_WHAT IS BEING ASKED:_
Copy the material word for word, beginning at the line that contains "Click the FORM column header" and stopping after the line that contains "point(226,119)".

_ENTRIES SHOWN:_
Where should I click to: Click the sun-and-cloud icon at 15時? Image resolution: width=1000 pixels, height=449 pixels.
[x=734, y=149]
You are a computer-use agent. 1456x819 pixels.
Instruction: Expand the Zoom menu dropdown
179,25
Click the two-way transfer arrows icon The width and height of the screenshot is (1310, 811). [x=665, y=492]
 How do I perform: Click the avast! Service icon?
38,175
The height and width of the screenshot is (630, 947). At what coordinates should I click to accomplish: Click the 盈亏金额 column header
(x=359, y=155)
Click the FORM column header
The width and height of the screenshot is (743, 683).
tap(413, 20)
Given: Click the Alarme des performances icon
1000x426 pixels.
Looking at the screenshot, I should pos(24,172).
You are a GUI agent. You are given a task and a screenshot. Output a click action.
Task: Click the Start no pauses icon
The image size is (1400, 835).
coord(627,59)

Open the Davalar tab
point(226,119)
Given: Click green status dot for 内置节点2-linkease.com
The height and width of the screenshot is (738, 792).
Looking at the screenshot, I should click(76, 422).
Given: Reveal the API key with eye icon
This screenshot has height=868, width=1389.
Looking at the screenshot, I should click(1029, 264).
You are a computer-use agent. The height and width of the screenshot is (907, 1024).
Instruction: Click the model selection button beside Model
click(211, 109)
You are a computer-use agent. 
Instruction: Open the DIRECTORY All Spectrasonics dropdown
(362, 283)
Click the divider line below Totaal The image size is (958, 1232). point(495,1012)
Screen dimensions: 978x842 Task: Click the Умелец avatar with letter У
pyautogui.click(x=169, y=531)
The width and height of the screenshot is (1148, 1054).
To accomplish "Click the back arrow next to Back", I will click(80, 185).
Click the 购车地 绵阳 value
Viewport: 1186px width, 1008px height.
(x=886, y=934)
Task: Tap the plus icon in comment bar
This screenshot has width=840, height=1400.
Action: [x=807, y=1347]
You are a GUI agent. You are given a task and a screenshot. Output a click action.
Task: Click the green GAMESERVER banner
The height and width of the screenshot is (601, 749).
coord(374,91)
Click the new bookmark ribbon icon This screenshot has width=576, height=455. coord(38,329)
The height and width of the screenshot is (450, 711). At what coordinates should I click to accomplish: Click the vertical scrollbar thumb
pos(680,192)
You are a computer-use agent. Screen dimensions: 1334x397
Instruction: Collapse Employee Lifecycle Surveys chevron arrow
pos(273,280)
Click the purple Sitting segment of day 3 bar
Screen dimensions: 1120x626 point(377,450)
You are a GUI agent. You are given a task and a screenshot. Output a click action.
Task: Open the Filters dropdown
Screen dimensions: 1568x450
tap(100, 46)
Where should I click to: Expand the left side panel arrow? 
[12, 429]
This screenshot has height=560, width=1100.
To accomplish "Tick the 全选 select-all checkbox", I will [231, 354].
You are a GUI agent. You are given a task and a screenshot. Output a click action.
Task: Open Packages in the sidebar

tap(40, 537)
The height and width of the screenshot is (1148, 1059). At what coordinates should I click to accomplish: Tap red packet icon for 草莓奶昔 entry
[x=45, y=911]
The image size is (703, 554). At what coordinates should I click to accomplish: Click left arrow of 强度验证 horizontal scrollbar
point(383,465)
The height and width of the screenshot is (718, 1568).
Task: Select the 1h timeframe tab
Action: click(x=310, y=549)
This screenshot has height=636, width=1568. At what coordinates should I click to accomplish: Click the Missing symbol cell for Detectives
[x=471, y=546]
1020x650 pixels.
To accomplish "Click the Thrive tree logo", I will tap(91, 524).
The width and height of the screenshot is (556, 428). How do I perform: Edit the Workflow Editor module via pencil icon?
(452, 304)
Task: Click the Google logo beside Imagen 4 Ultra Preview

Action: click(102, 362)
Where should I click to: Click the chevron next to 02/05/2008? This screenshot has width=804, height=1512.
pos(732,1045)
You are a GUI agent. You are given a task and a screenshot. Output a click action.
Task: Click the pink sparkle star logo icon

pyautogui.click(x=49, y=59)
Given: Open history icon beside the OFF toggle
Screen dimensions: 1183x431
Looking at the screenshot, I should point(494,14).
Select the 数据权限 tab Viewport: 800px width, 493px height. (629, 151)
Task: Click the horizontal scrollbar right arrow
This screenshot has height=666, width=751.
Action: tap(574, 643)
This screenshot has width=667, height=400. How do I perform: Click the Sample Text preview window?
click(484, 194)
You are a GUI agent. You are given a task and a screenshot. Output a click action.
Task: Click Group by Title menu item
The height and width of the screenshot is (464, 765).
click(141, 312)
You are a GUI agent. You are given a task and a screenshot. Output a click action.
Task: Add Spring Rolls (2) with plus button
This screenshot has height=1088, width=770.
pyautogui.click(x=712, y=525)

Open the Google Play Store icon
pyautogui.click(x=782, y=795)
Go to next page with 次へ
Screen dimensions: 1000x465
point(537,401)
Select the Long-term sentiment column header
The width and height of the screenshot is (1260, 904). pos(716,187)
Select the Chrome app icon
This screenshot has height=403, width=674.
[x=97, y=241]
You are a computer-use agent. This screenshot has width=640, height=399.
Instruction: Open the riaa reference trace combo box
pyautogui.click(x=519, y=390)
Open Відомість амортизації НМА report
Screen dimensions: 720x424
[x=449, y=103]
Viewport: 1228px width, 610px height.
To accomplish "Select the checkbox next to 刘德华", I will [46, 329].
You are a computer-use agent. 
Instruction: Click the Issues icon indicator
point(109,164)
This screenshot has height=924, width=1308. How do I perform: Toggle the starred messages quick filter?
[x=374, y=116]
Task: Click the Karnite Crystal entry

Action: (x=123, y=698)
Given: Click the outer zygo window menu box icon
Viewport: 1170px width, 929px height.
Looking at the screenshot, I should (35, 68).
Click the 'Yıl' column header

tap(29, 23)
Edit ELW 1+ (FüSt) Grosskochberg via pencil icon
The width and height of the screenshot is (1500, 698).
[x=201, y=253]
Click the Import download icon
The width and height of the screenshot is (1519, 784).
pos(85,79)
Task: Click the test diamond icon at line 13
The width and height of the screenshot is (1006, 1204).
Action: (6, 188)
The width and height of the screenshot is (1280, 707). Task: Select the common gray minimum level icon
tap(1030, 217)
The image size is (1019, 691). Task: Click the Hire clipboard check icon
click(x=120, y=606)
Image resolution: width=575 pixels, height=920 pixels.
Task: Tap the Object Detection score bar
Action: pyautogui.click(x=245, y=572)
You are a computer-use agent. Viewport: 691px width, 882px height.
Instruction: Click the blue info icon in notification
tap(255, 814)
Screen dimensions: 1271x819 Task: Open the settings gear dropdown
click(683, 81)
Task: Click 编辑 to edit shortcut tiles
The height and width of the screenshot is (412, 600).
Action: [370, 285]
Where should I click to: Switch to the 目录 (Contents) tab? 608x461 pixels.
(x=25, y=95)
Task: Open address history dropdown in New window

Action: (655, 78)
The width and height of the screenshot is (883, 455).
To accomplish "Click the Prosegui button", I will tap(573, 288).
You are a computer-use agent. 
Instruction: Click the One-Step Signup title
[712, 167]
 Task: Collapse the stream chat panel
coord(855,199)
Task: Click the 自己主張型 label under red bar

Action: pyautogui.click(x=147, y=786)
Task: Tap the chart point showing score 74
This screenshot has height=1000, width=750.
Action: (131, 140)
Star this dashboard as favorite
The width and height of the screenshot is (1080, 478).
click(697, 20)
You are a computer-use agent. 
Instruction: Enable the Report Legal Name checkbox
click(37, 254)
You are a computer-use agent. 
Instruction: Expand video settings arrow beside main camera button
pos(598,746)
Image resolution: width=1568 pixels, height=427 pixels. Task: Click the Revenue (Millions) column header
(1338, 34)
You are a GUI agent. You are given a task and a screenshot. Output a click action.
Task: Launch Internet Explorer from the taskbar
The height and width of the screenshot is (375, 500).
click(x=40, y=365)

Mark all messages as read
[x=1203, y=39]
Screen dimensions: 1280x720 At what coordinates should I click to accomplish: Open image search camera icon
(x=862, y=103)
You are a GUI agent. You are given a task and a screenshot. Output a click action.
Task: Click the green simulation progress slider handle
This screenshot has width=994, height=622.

_THE RESPONSE:_
Click the FORM column header
The width and height of the screenshot is (743, 683).
tap(413, 20)
Given: Click the Alarme des performances icon
1000x426 pixels.
Looking at the screenshot, I should pos(24,172).
You are a GUI agent. You are given a task and a screenshot. Output a click action.
Task: Click the Start no pauses icon
The image size is (1400, 835).
coord(627,59)

Open the Davalar tab
point(226,119)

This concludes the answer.